Esercizi -
(a) Indica se ciascuna affermazione concorda con il brano su Maria Montessori, rispondendo sì o no e citando le parole decisive del brano: (i) i cardini del metodo montessoriano sono il lavoro e l’indipendenza; (ii) Maria Montessori lo aveva capito alla fine del Novecento; (iii) Berlusconi e Bossi sono descritti come capi popolo in ascesa.
(b) Quali due famiglie prende come esempio il brano su Maria Montessori?
(c) Prosegui il brano su Maria Montessori a partire dalla sua ultima frase.

Maria Montessori aveva capito già alla fine dell’Ottocento che la società moderna è salda quando è un insieme di persone libere, capaci di scegliere, di battersi per il meglio e di costruire qualche cosa di duraturo. Questo si impara da bambini, affrontando le avversità, e lavorando duro. I cardini del metodo montessoriano sono il lavoro e l’indipendenza, non le condizioni della nascita. In altre parole, non il sangue e la terra, ma la mente e il cuore.
Prendiamo, ad esempio, il caso di un paio di famiglie molto in vista o, come usava dire Franca Valeri quando ancora il pubblico italiano aveva voglia di ridere non soltanto di trite battute e di banali sconcezze, di famiglie “suissimo”, i Berlusconi e i Bossi. Può darsi che ancora qualcuno desideri essere ricco come Silvio Berlusconi e venerato come Umberto Bossi, ma alzi la mano chi vorrebbe avere figli come quelli dei due capi popolo, ora in declino.

Dati forniti -
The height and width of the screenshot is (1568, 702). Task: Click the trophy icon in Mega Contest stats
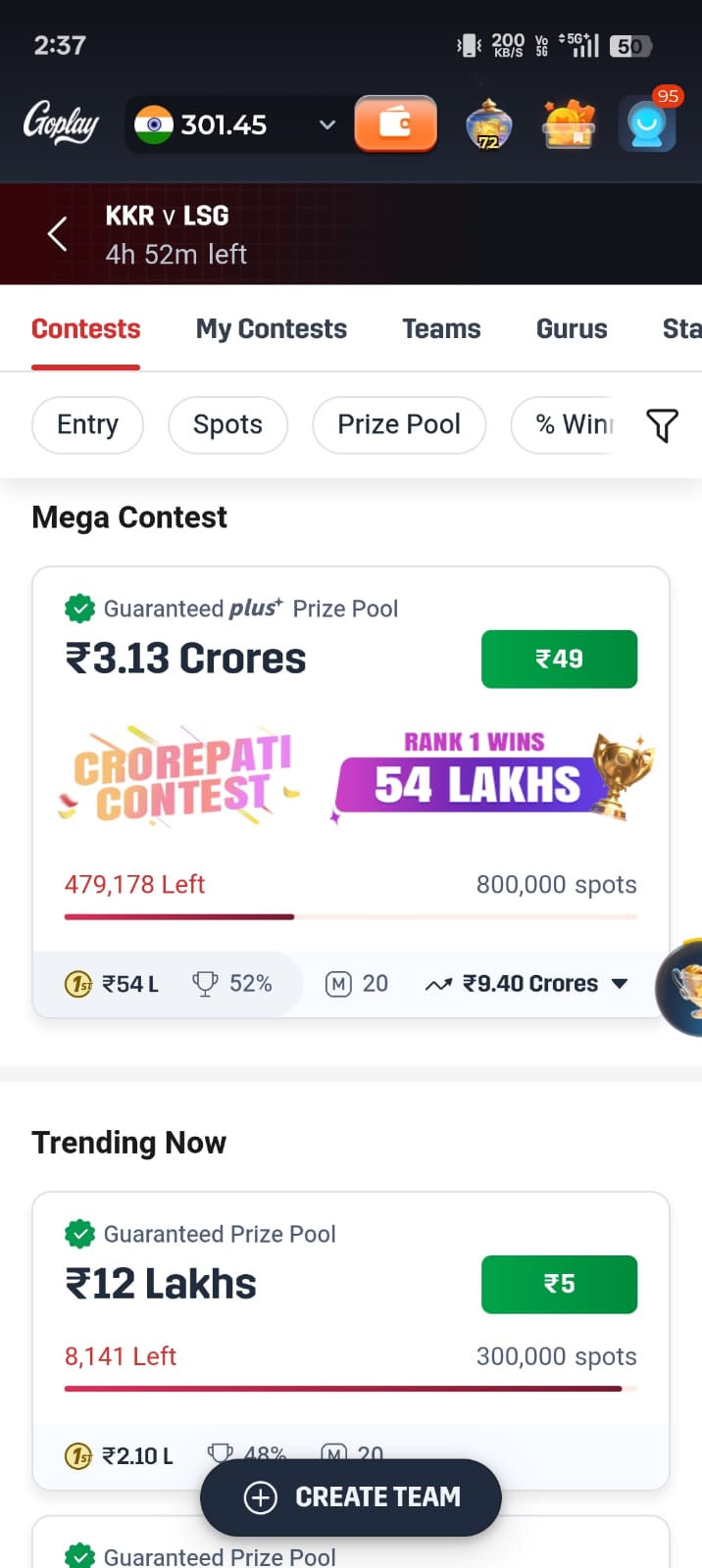pyautogui.click(x=205, y=983)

Soluzioni -
(a)
(i) Sì: "I cardini del metodo montessoriano sono il lavoro e l’indipendenza, non le condizioni della nascita."
(ii) No: "aveva capito già alla fine dell’Ottocento"
(iii) No: "dei due capi popolo, ora in declino"

(b) I Berlusconi e i Bossi.

(c)
Nei due casi, il sangue e la terra sono tutto, la mente e il cuore nulla. Abbiamo visto e stravisto, nel corso dell’ultimo ventennio, gli eredi Berlusconi immortalati nelle loro feste, sulle loro barche, li abbiamo visti in posa come eredi al trono, in una triste, polverosa e volgare ripetizione della grande iconografia regale e in uno sfiorito ripetersi della tradizione da rotocalco che, almeno, negli anni Cinquanta, sulle testate gloriose di Oggi o Gente, aveva il nobile compito di tenere lontano il socialismo reale e scongiurare l’analfabetismo di ritorno. Gli eredi Berlusconi sono capitani d’industria per merito biologico. Non sono gli unici nel panorama nazionale di un’economia che, infatti, è traballante.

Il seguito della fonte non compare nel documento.